Portfolio manager explains why move helps him address clients' needs

Why top advisor switched from bank to independent platform

Chad Larson said the decision to move from a bank to an independent platform means he can be more nimble in serving his “upmarket” clients.

It was announced this week that Larson had left National Bank Financial and moved his MLD Wealth Management Group to Canaccord Genuity Wealth Management, assuming the title of director, senior vice president, portfolio manager.

The Calgary-based advisor, #1 in Wealth Professional Canada’s 2018 Top 50 Advisors list, said that while he enjoyed his time with the bank, he had simply come to the conclusion that Canaccord’s culture and independent platform was “a better fit” for his business.

He said: “It’s a fantastic move and such a great fit.
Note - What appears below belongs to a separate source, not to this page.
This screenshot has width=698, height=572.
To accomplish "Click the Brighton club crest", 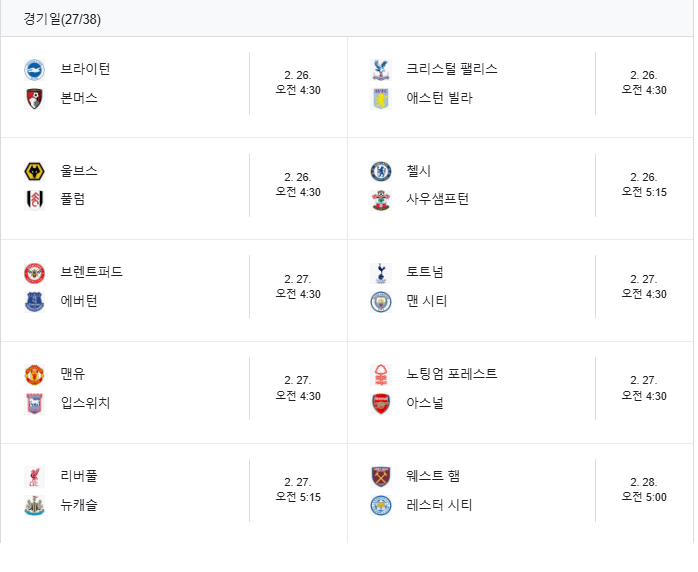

We came to the realisation a while back that as we developed and refined our own process and invested very heavily in our own people, our processes and our philosophies, they were not congruent with the vision of the bank-owned dealers.”

He added: “We’re not all things to everyone; we are all things to a very small group of clients, and their needs are incredibly diverse and expansive now and in the future.”

Larson said the large bank platforms are great but sometimes homogenous with their scale built around product, whereas he feels “true scale is built by process and people, which are harder to manufacture and control”. The credit crash, he added, has made banks stronger but less nimble.

Larson said his assets are growing as high-end clients, enthused by the new independent platform, transfer more cash across. One recently turned a $500,000 account into a $10 million one based primarily on the switch.

He said: “We manage towards supporting great businesses. They are not all the same. There are unique styles of doing business with unique clients with unique goals, and we needed to ensure we didn’t have any restrictions in how we provided advice to our clients.”

Despite such a big career move, Larson has not been distracted from the markets. He called February’s downtick the “first crack in the sentiment armour” and said there are three big challenges facing investors in the next quarter: the late stage of the cycle, valuations and wavering sentiment.

He believes valuations are stretched and that a reversion to the mean would suggest the S&P 500 could retreat, although the amazing growth of tech companies casts uncertainty over whether they are over or fairly valued, so he is watching closely.

He said: “We have to be optimistically cautious. We are carrying an elevated weighting in cash, we have maintained our exposure to the US dollar and we have pared back exposures and harvested profits where we can. We’re neither bullish nor bearish; we are somewhere neutral.

“In the late stages of a cycle we’re knife fighting for basis points here and it’s all hands on decks to make sure we meet the needs of our clients.”